South Africa, Nigeria and Zambia – the latest hotspots for power station MRO

1 May 2014 (Last Updated May 1st, 2014 18:30)

Nigeria, Zambia and South Africa have become the latest hot spots for power station maintenance, repair and overhaul (MRO) according to a report published by Frost & Sullivan. We speak to an analyst at the research company to find out more about these growing markets.

South Africa, Nigeria and Zambia – the latest hotspots for power station MRO

Eskom power station

The world's fastest growing continent, Africa, is, perhaps unsurprisingly, where three of the biggest burgeoning maintenance, repair and overhaul (MRO) markets have been identified. South Africa, Nigeria and Zambia have all embraced privatisation and new policies to develop as strong markets for power station MRO activities, according to research analysts Frost & Sullivan.

A report released by the company at the end of last year entitled 'The Market for Power Station Maintenance, Repair and Overhaul in Key African Countries', stated that South Africa, the biggest market of the three and the strongest economy in the continent, had a power MRO market worth $54m in 2012. Nigeria, for the same period, saw revenues of $345m from its power MRO market and Zambia with significantly smaller revenue of $2.2m. These are all figures that are expected to grow notably in coming years.

Business unit leader for Africa energy and power systems at Frost & Sullivan, Cornelis van der Waal, talks about what is driving these markets, what key capabilities the need and who is set to benefit from their expansion.

_ _ _

Retype the article above on power station repair markets in South Africa, Nigeria and Zambia, word for word from start to finish.

▶ Collected data

_ _ _

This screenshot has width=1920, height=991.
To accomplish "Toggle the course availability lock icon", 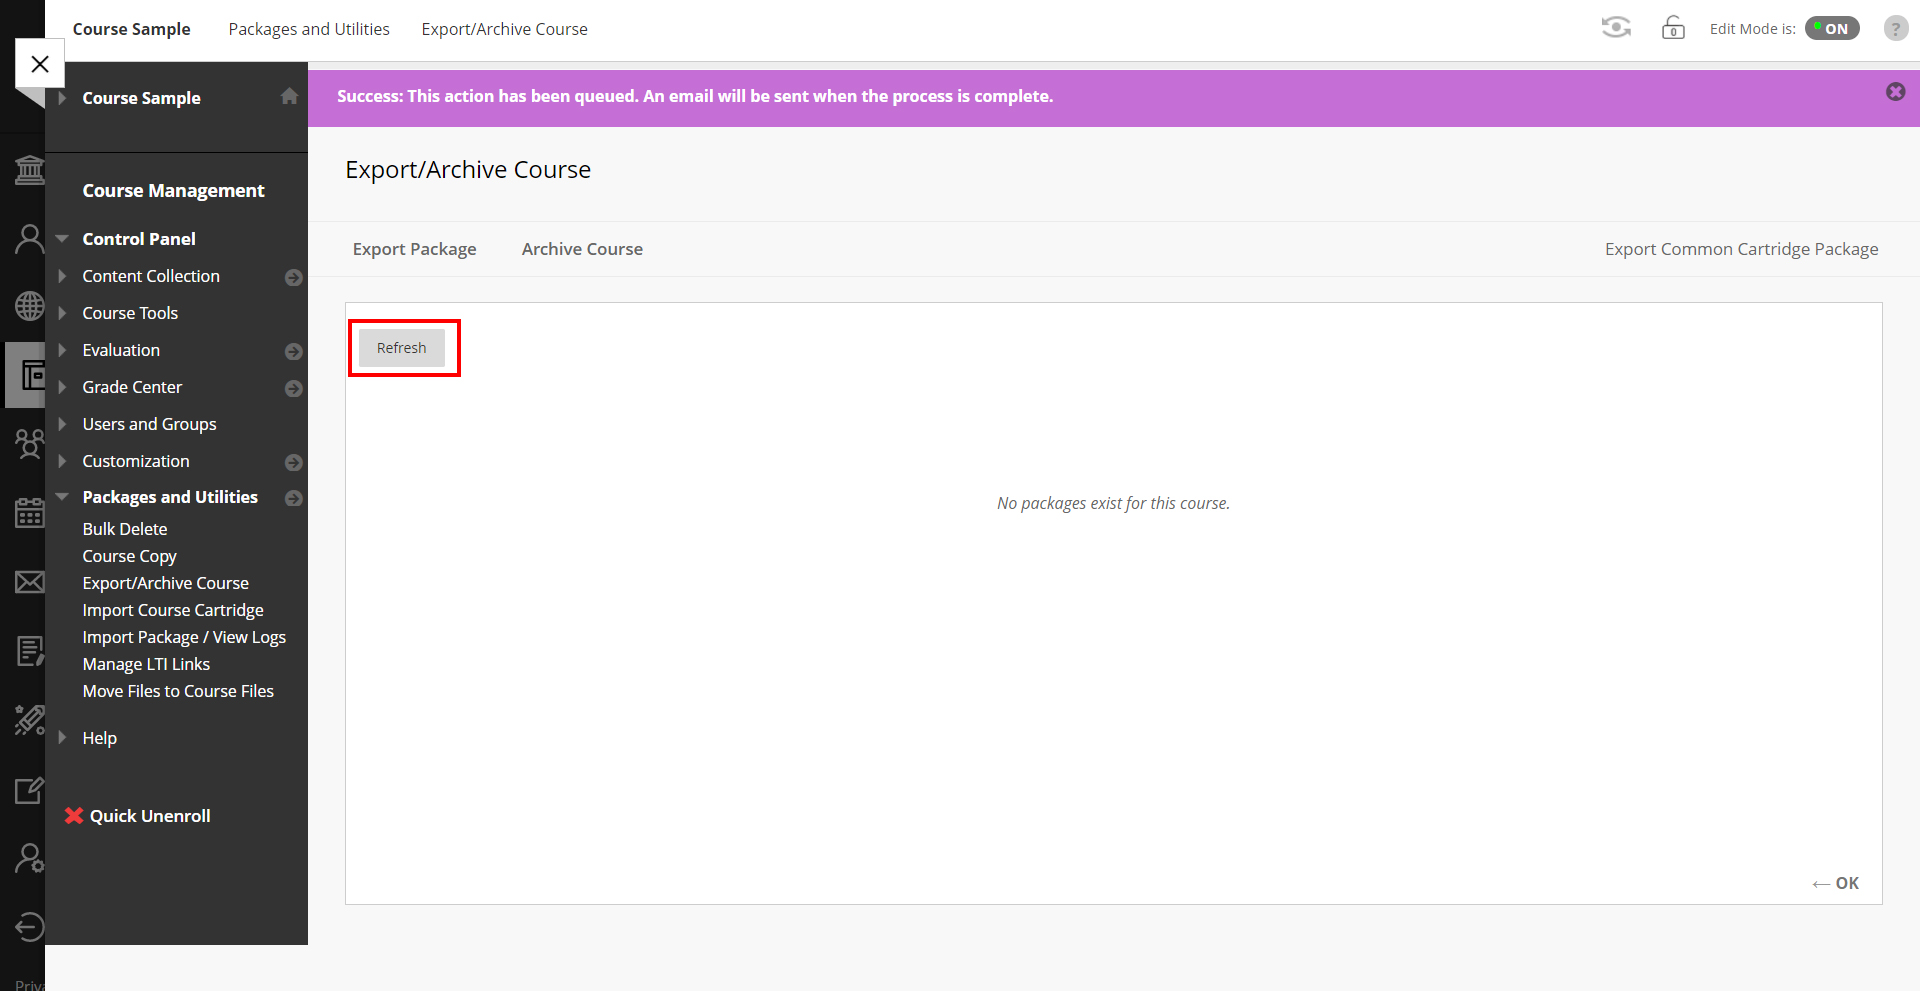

_ _ _

▶ Expected answer
South Africa, Nigeria and Zambia – the latest hotspots for power station MRO

1 May 2014 (Last Updated May 1st, 2014 18:30)

Nigeria, Zambia and South Africa have become the latest hot spots for power station maintenance, repair and overhaul (MRO) according to a report published by Frost & Sullivan. We speak to an analyst at the research company to find out more about these growing markets.

South Africa, Nigeria and Zambia – the latest hotspots for power station MRO

Eskom power station

The world's fastest growing continent, Africa, is, perhaps unsurprisingly, where three of the biggest burgeoning maintenance, repair and overhaul (MRO) markets have been identified. South Africa, Nigeria and Zambia have all embraced privatisation and new policies to develop as strong markets for power station MRO activities, according to research analysts Frost & Sullivan.

A report released by the company at the end of last year entitled 'The Market for Power Station Maintenance, Repair and Overhaul in Key African Countries', stated that South Africa, the biggest market of the three and the strongest economy in the continent, had a power MRO market worth $54m in 2012. Nigeria, for the same period, saw revenues of $345m from its power MRO market and Zambia with significantly smaller revenue of $2.2m. These are all figures that are expected to grow notably in coming years.

Business unit leader for Africa energy and power systems at Frost & Sullivan, Cornelis van der Waal, talks about what is driving these markets, what key capabilities the need and who is set to benefit from their expansion.